● ÉNONCÉ DU PROBLÈME A: Relevez dans le listing chaque ligne où figure le mot « Select », sans en omettre aucune.

● TEXTE SOURCE:
La petite touche de Véronique
A Manga, des cabarets comme celui de Véronique, il y en a à la pelle. Les jours de marché surtout, il faut user de stratégie commerciale pour appâter et fidéliser la clientèle qui a l’embarras du choix. Alors la jeune mère de famille joue de la musique, ce qui est inhabituel dans les cabarets.
« Mon cabaret est un véritable endroit de rendez-vous. Vous savez, les gens aiment là où il y a de l’ambiance. Le soir, ici c’est comme un maquis. Et souvent, il y a des gens qui ne boivent pas, mais viennent s’asseoir juste parce qu’il y a la bonne humeur. Et souvent, le dolo finit, mais les gens ne veulent pas partir», explique Véronique qui ajoute quitter souvent son « bureau » entre 22h et 23h.

● DONNÉES ENREGISTRÉES:
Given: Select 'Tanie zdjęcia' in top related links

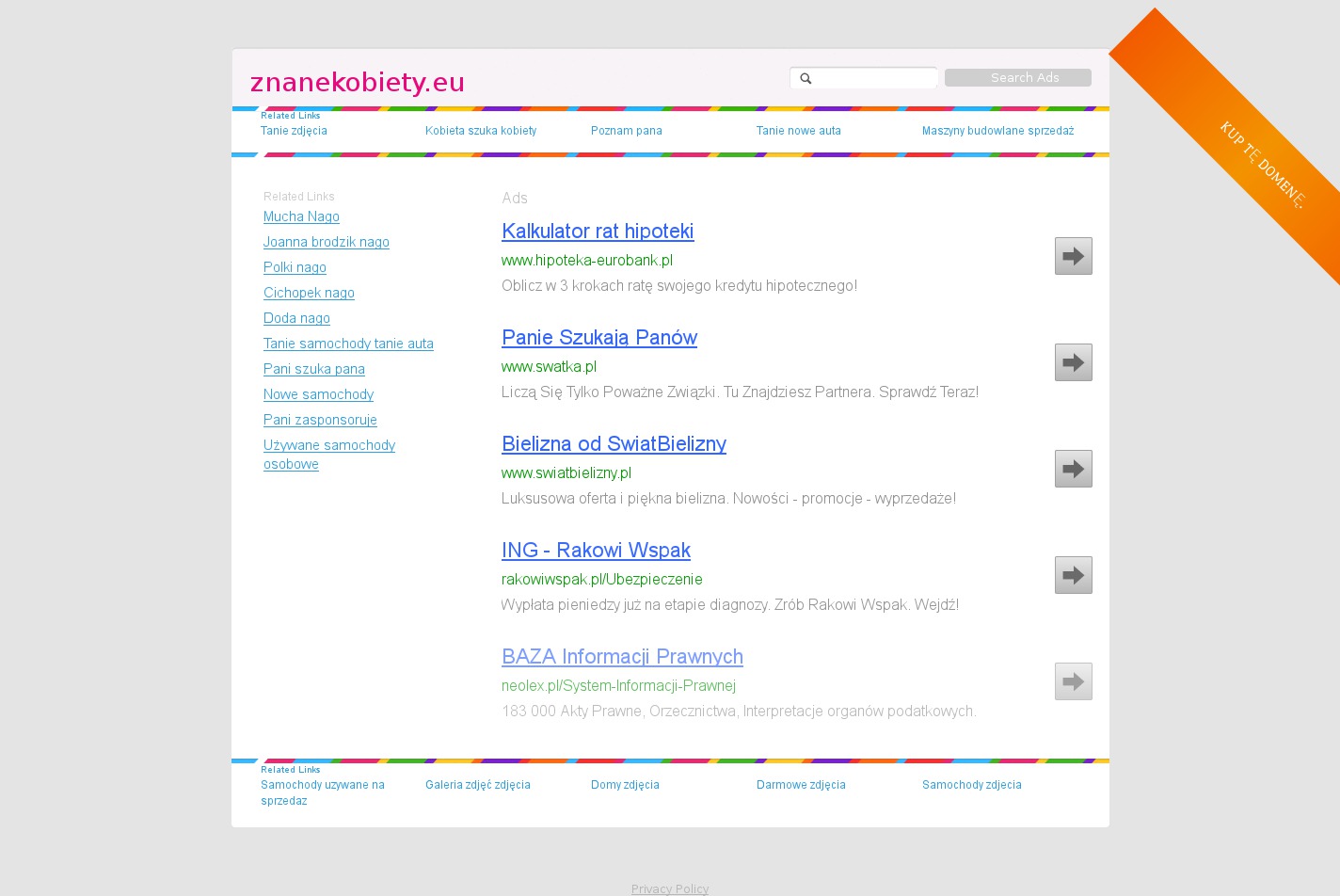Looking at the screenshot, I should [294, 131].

...

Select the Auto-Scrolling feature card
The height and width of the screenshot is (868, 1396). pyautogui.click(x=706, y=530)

...

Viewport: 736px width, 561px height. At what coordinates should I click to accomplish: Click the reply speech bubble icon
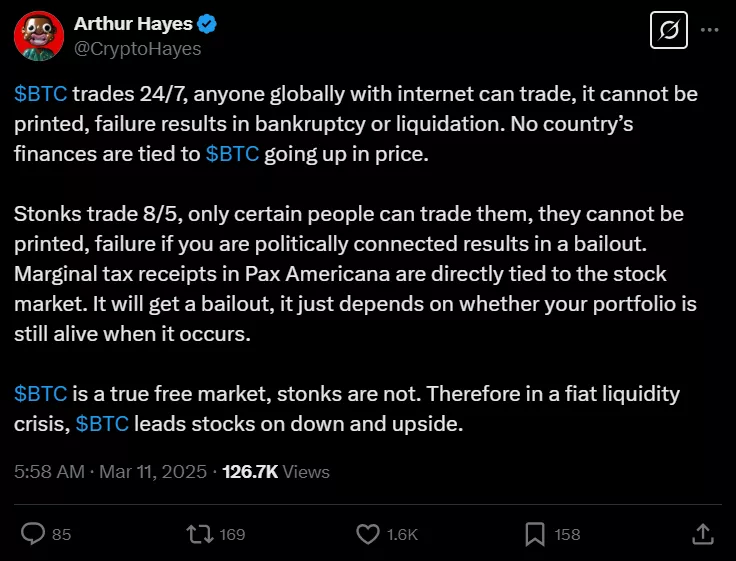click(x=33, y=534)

● ÉNONCÉ DU PROBLÈME B: Indiquez si chacune des affirmations suivantes concorde avec le texte sur le cabaret de Véronique, en répondant par oui ou par non et en citant mot pour mot le passage décisif : (i) Véronique joue de la musique dans son cabaret ; (ii) les gens s'en vont dès que le dolo est fini ; (iii) Véronique quitte souvent son « bureau » avant 20h.

● RÉPONSE ATTENDUE A:
Given: Select 'Tanie zdjęcia' in top related links
Select the Auto-Scrolling feature card

● RÉPONSE ATTENDUE B:
(i) Oui : “Alors la jeune mère de famille joue de la musique, ce qui est inhabituel dans les cabarets.”
(ii) Non : “Et souvent, le dolo finit, mais les gens ne veulent pas partir”
(iii) Non : “ajoute quitter souvent son « bureau » entre 22h et 23h”